Chapter 27

892 134 15
                                    

Reksa harus segera kembali ke Jakarta. Selain merindukan keluarganya, ia juga memiliki tanggung jawab terhadap pekerjaannya. Namun, entah mengapa ia merasa begitu berat meninggalkan kedua adiknya. Aneh, perasaan semacam ini sebelumnya tidak pernah ada. Apakah karena Reksa sudah mulai lapang memaafkan, jadi berat rasanya membiarkan mereka berdua?

Hegar terlihat sedikit membaik meskipun wajahnya masih pucat tanpa rona. Anak itu juga sedikit lebih ceria dan banyak bicara. Namun, Reksa bingung mengapa melihat Hegar seceria itu justru membuat hatinya sedih? Seolah semua itu tidak akan pernah dia lihat lagi? Tegas, Reksa menggeleng. Lelaki itu berusaha membuang pikiran buruknya. Seperti apa pun kondisi Hegar saat ini, mereka semua tengah mengupayakan kesembuhannya.

"Bang, pulang besok, 'kan?" tanya Heksa.

Reksa tersadar dari lamunannya, kemudian mengangguk. Tadinya ia berniat pulang malam ini, tetapi Hegar memintanya tetap tinggal sehari lagi.

"Titip Hegar sebentar, ya? Ada kerjaan mendesak."

"Iya pergi aja, Dek."

"Makasih, Bang!" Pria bertubuh jangkung itu kemudian menatap sang adik seraya berkata, "Mas pergi dulu.
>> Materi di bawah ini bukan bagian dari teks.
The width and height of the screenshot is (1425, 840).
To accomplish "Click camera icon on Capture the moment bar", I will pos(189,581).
Tolong jangan bandel."

"Oke siap!" sahut Hegar penuh semangat.

Heksa mengusap puncak kepala adiknya, kemudian berlalu dari hadapan mereka.
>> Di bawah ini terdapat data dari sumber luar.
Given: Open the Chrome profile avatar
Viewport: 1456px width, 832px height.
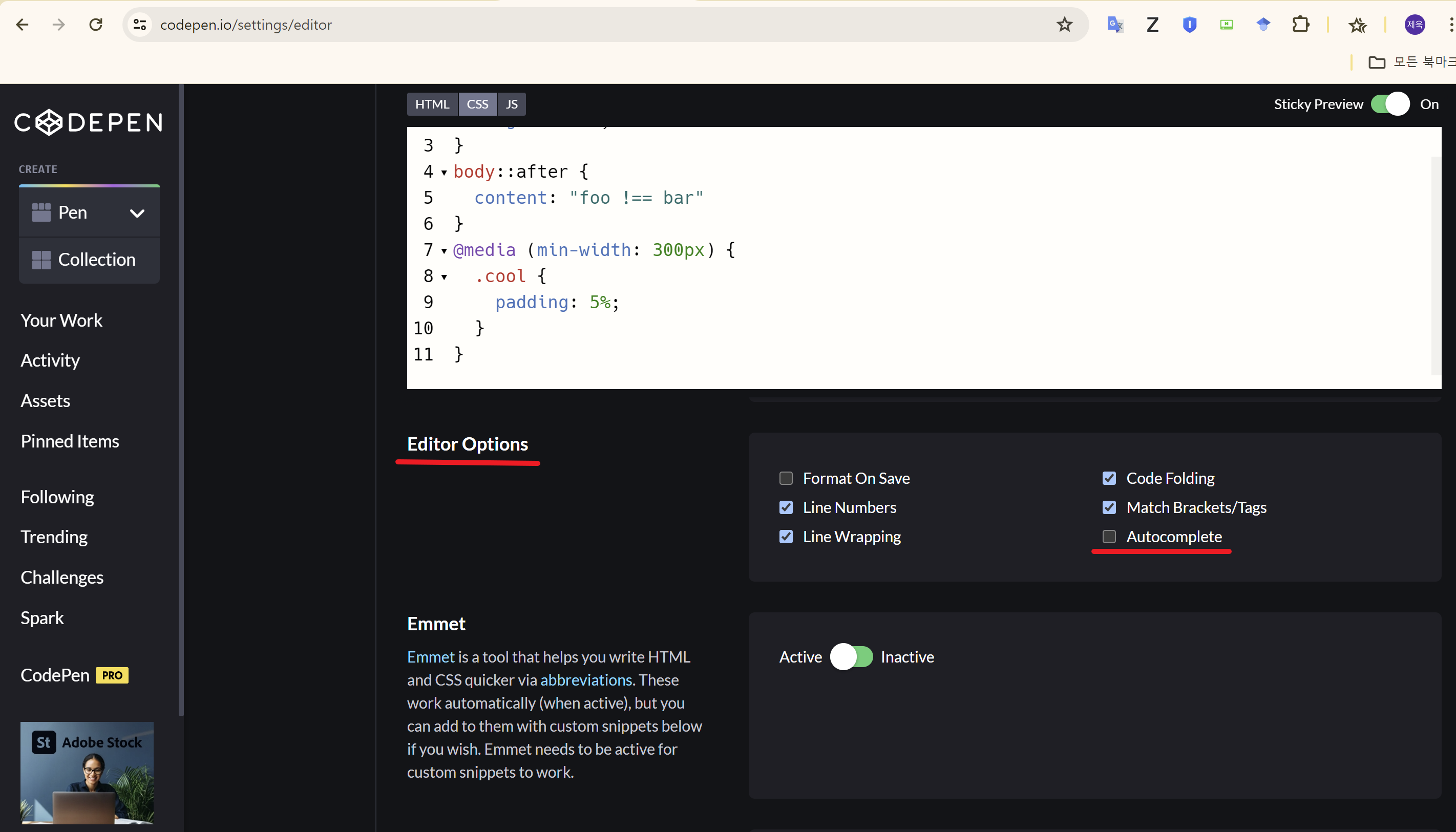Looking at the screenshot, I should 1415,25.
Selepas kepergian Heksa, Hegar melirik Reksa. "Mas."

"Hm?"

"Aku bosan di kamar. Pengin ke luar."

"Tapi, Dek, kondisi kamu-"

"Aku oke. Mas lihat sendiri, kan, sekarang udah baik-baik aja."

"Mas enggak bisa bawa kamu ke luar tanpa izin dokter."
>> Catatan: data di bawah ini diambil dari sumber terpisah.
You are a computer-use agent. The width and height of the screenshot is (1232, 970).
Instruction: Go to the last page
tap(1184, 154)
"Aku mau minta tolong Mas buat mintain izin keberatan enggak? Mas, kan, dokter juga jadi pasti percaya. Ayolah, Mas, aku bosan. Aku butuh udara segar. Pengap tiap hari dalam ruangan. Aku enggak suka baunya."

"Oke, mas minta izin dulu. Kalau boleh nanti kita ke luar. Tapi, kalau enggak kamu harus sabar. Kondisimu harus tetap stabil sampai kita pindah ke Jakarta, Dek."

"Oke siap!"

Usai berujar demikian, Reksa meninggalkan ruangan Hegar.

Hegar belum pernah merasa sebahagia ini. Meskipun sebelumnya Reksa sempat mengatakan bahwa dia belum bisa bersikap biasa, pada kenyataannya pria itu bersikap lebih baik. Dia sigap membantu, bahkan bersedia menuruti permintaannya.

Hegar sedikit membungkuk sembari meremas perutnya yang lagi terasa nyeri. Demi Tuhan, andai meminta kematian itu diperbolehkan, Hegar mungkin sudah memintanya saking sakitnya. Namun, meminta atau berangan-angan tentang kematian tidak diperbolehkan. Maka, dia hanya merapal doa, ‘Ya Allah hidupkanlah aku jika kehidupan itu baik untukku. Dan matikanlah aku jika kematian itu baik bagiku.’

Tak lama Reksa kembali membawa sebuah kursi roda. Hegar berusaha bersikap biasa supaya keinginannya untuk keluar dari ruangan ini terlaksana sebab jika ia terlihat sakit, bisa dipastikan Reksa akan mengurungkan niatnya membawa Hegar ke luar.

"Jangan jauh, jangan terlalu lama katanya."

Hegar mengangguk cepat. Dengan bantuan Reksa, pemuda itu duduk di kursi roda, membiarkan Reksa mendorongnya meninggalkan ruangan yang menyesakkan ini.

Reksa hanya berani membawa Hegar ke taman rumah sakit. Selain tak terlalu jauh, di tempat ini juga cukup nyaman karena tak terlalu ramai. Hanya ada beberapa orang di beberapa sudut.

"Mas, papi orangnya gimana?"

Reksa tersentak karena Hegar tiba-tiba menanyakan soal papanya. "Baik."

"Aku mimpiin papi terus belakangan ini. Padahal, cuma pernah lihat di foto."